Investir em conscientização no fator humano, naturalmente, continua sendo imprescindível para proteger o elo mais fraco dessa relação. Em sua palestra, Priscila Meyer, CEO da Flipside, explicou que é necessário mudar a cultura popular de que “segurança da informação não é importante para mim pois não tenho nada a esconder”, visto que essa mentalidade acaba se refletindo no ambiente corporativo.
“As pessoas não percebem que deixam rastros, migalhas de informações que criam um perfil completo de você”, pontuou a executiva. “Gostos, personalidades etc., várias decisões são tomadas com base nisso e que afetam a sua vida”, conclui.
Para Priscila, uma campanha de conscientização ideal precisa levar em conta as particularidades de seu negócio, segmentar os públicos com os quais você pretende se comunicar, criar mensagens direcionadas, simular situações de risco para garantir a aprendizagem na prática e gerar métricas que otimizem o treinamento.
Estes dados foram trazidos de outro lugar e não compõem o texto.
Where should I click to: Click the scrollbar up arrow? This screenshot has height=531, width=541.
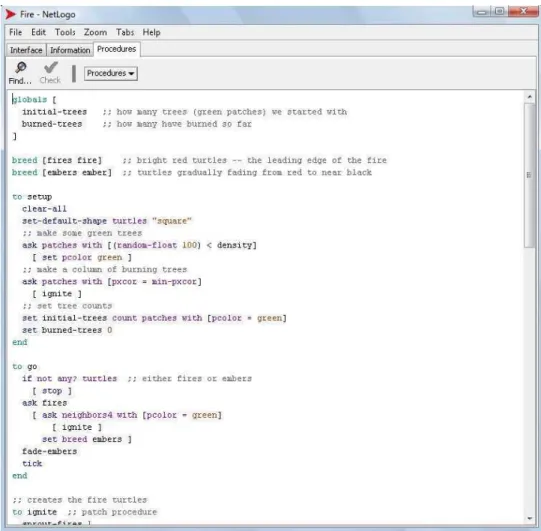click(x=529, y=97)
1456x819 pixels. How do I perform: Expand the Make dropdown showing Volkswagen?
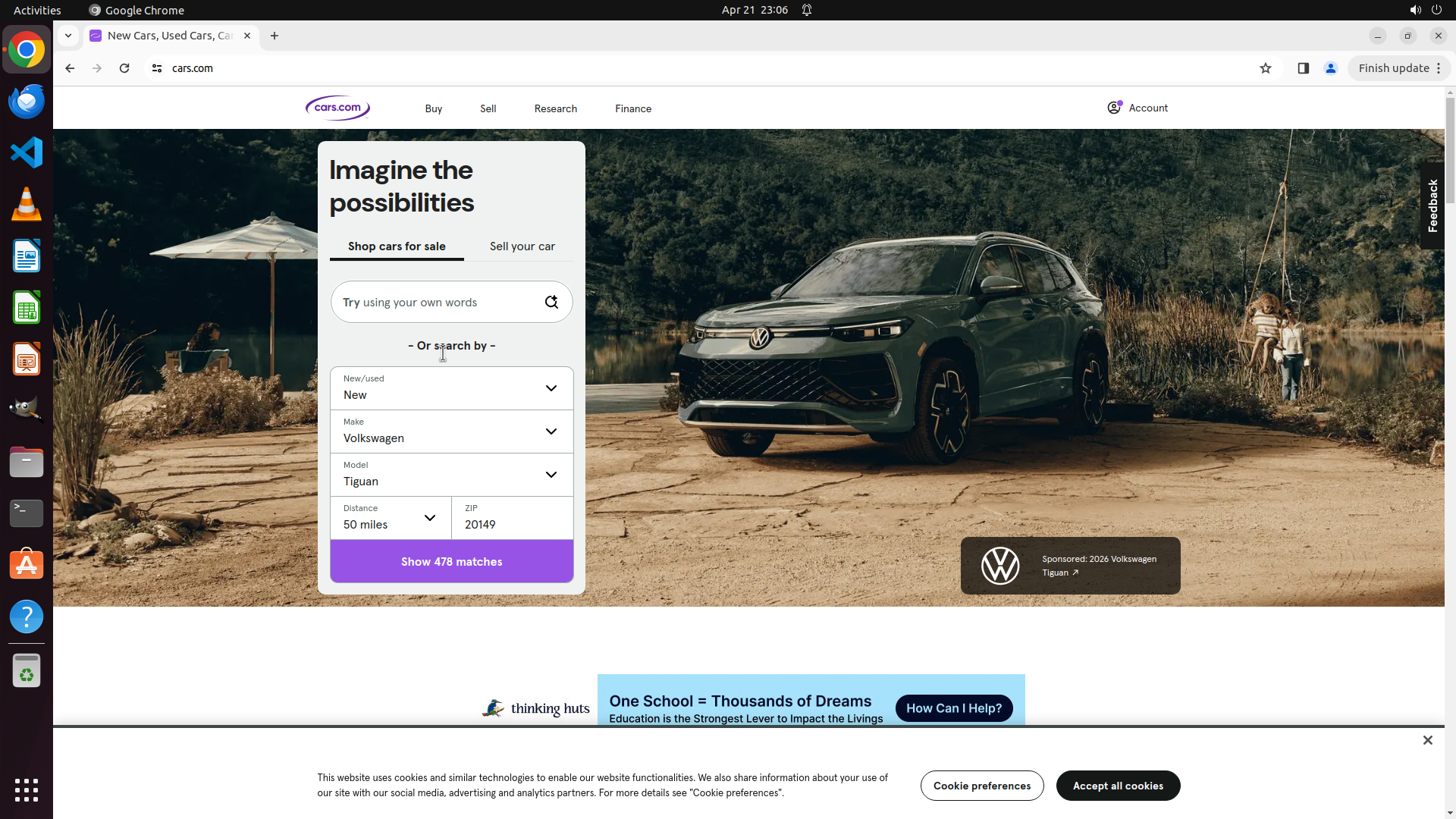click(452, 431)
É um processo contínuo, e não uma ação pontual.
Dados preocupantes, futuro promissor
De acordo com dados da 4ª Pesquisa Nacional Sobre Conscientização Corporativa em Segurança da Informação, divulgada justamente durante o MTSSP 2019, 52% dos eventos de segurança registrados dentro das empresas brasileiras foram causados por cliques em links maliciosos recebidos pelos colaboradores por email, SMS ou redes sociais — um número assustador e que atesta a eficácia do phishing para roubar dados sigilosos.
O relatório — fruto de entrevistas com gestores de segurança da informação das 200 maiores empresas do país entre agosto e setembro de 2019 — coloca o compartilhamento de senhas em segundo lugar na lista de comportamentos inseguros mais praticado pelos funcionários, simbolizando 47,52% dos respondentes. Outro problema muito comum é o uso de grupos de WhatsApp para a troca de informações corporativas confidenciais (32,68%).
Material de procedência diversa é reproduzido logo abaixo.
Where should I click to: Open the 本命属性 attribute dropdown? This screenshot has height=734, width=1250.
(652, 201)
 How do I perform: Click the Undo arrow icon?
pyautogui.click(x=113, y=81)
A boa notícia é que, com a LGPD passando a vigorar em agosto de 2020, 87,5% dos gestores afirmam que a área de segurança da informação passou a ganhar uma atenção maior e consequentemente receber mais investimento para ações de educação. Isso significa que, apesar de todos os desafios e dificuldades, a previsão é de que o cenário em si melhore ao longo dos próximos anos.